Des plantes photographiées sous tous les angles
Sa passion pour les végétaux est née un peu par hasard. «Vers 17 ou 18 ans, j'allais souvent chasser et pêcher avec mon beau-frère technicien forestier. Il me nommait les plantes et me disait lesquelles goûter. Je trouvais ce savoir extraordinaire. Je me suis donc inscrit en technique en sciences naturelles au cégep», se souvient-il.
Gilles Ayotte travaille d'abord 3 ans au Service de la faune à Orsainville avant de postuler comme technicien en botanique au Département de phytologie. «C'est drôle que je sois resté 50 ans parce que ça avait plutôt mal commencé. Le premier matin, on m'avait oublié. J'ai fait les 100 pas dans le corridor pendant un bon moment», se rappelle-t-il en riant.
Très rapidement, le technicien ne se contente pas d'effectuer ses tâches, mais cherche à en faire plus. Il entreprend un baccalauréat général qui comprend des cours en informatique et en botanique, une mineure en sciences de l'éducation et un certificat en technologies éducatives. Il poursuit avec une maîtrise en technologies de l'enseignement et obtient aussi un certificat en andragogie. «J'ai même commencé un doctorat», ajoute-t-il. En 1990, pour reconnaître toutes ses études, la FSAA change son poste de technicien en celui de responsable de travaux pratiques et de recherche.

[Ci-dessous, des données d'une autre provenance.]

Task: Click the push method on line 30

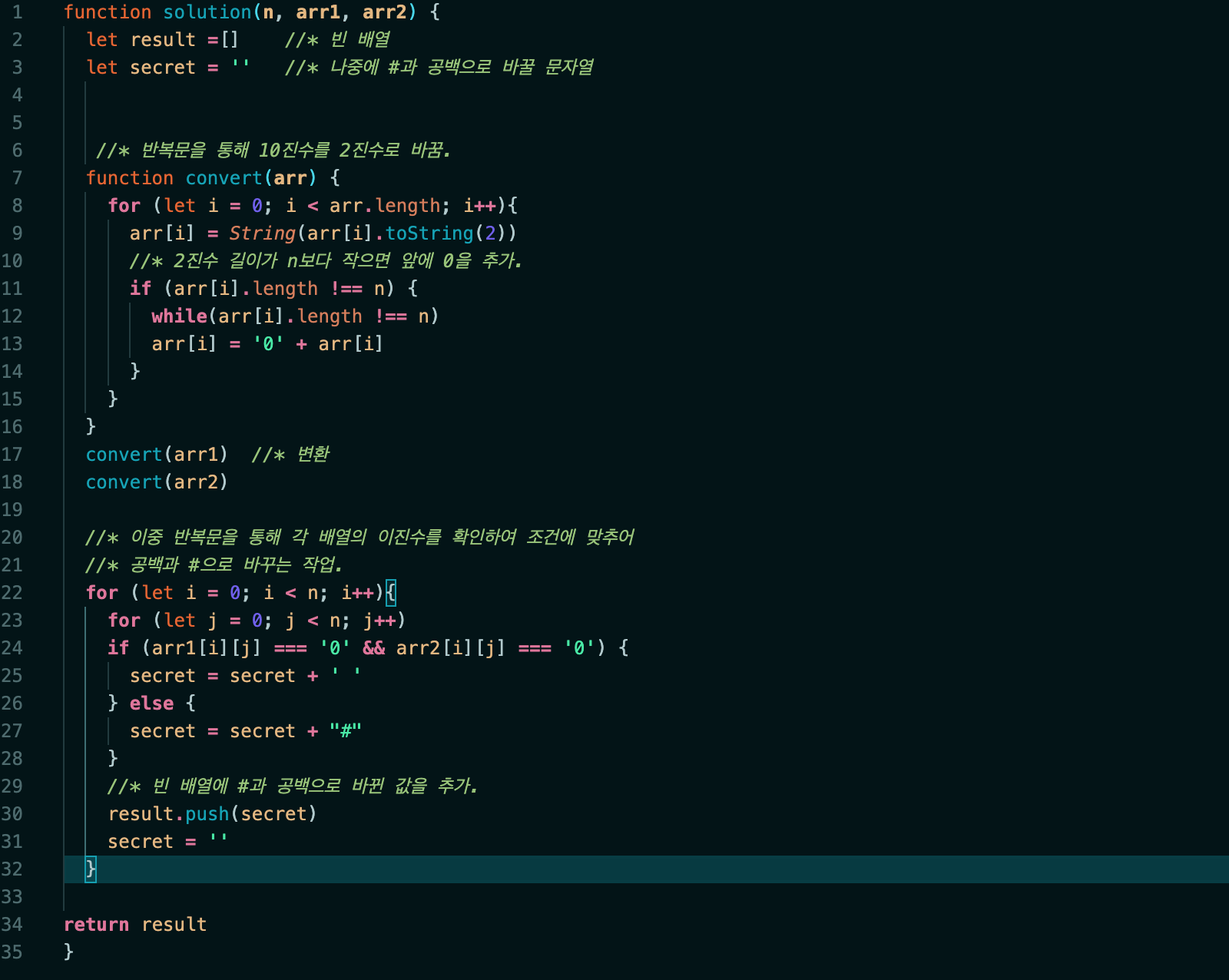Action: click(207, 814)
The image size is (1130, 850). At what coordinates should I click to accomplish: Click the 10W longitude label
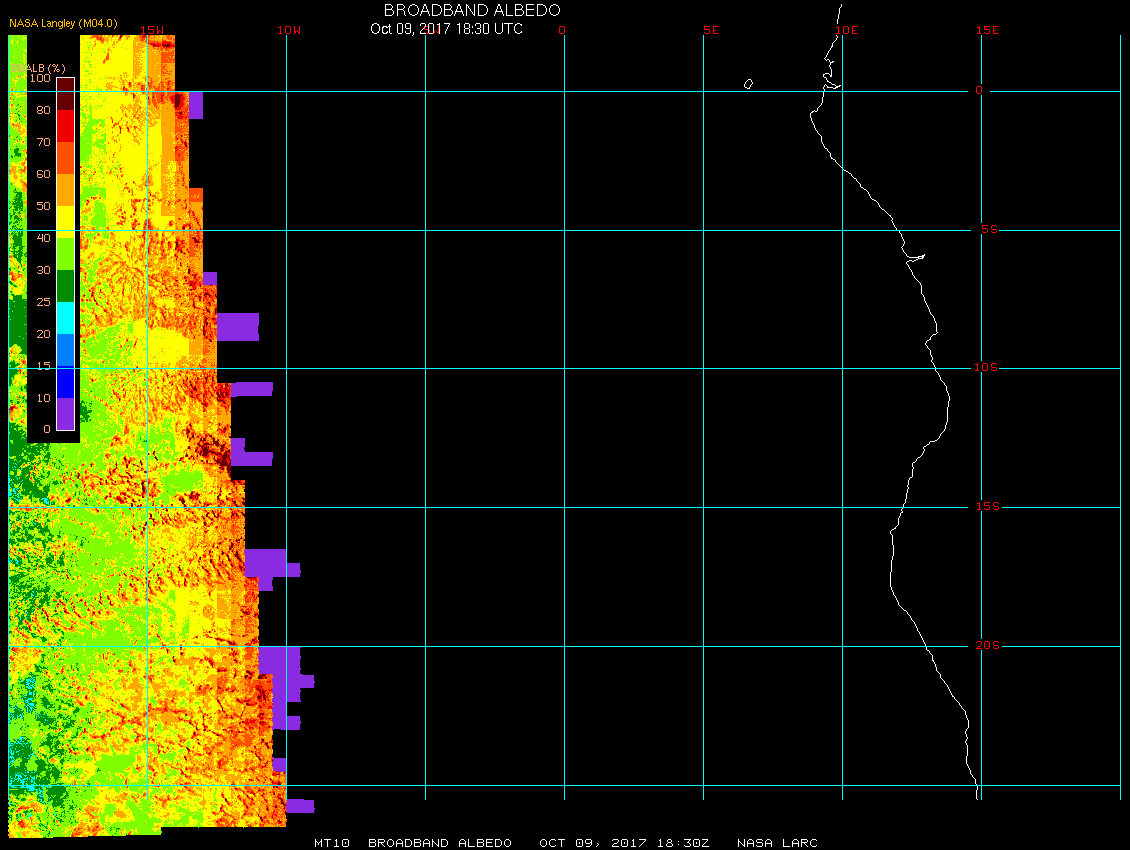pyautogui.click(x=288, y=30)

Entretemps, l'homme avait, de sa propre initiative, entrepris un autre projet. «Je me disais qu'il serait intéressant pour les étudiants d'avoir un support visuel pour observer les plantes sous toutes leurs coutures. J'ai donc demandé qu'on me fournisse un appareil photo», raconte-t-il. Depuis, Gilles Ayotte traîne son appareil dans ses sorties en nature. «Pour une même espèce, je peux prendre jusqu'à 30 photos. Je la prends d'abord de loin, pour qu'on ait une vue d'ensemble de son habitat, puis de plus proche. Ensuite, je photographie en gros plan chacune de ses pièces: la tige, la fleur, le fruit, les racines... Quand je reviens au labo, je la dissèque parfois et je prends d'autres photos», explique-t-il.

Différentes photos du sapin baumier (Abies balsamea). Première rangée, de gauche à droite: sapin baumier croissant en sous-bois; rameaux, feuilles (aiguilles) et cônes femelles en milieu naturel; rameau, feuilles (aiguilles) et cônes femelles. Deuxième rangée, de gauche à droite: rameau et cicatrices foliaires; rameau, feuilles (aiguilles) et cônes mâles; apex bidenté des feuilles (aiguilles).
— Gilles Ayotte
Cette banque de photos, qui s'élève maintenant à plus de 50 000 clichés, a été et est toujours très utilisée dans plusieurs cours du Département de phytologie. De plus, 19 187 de ces photographies botaniques sont maintenant disponibles sur la plateforme de collections numériques Kalos de la Bibliothèque de l'Université Laval.
Auteur malgré lui
Gilles Ayotte affirme en toute humilité qu'il n'aurait jamais pensé être un jour l'auteur de deux livres de référence en botanique. «Ce sont des hasards de la vie», dit-il. Peut-être, mais ses collègues sont aussi d'avis que c'est son travail et sa grande expertise qui ont permis à ces «hasards» de se matérialiser.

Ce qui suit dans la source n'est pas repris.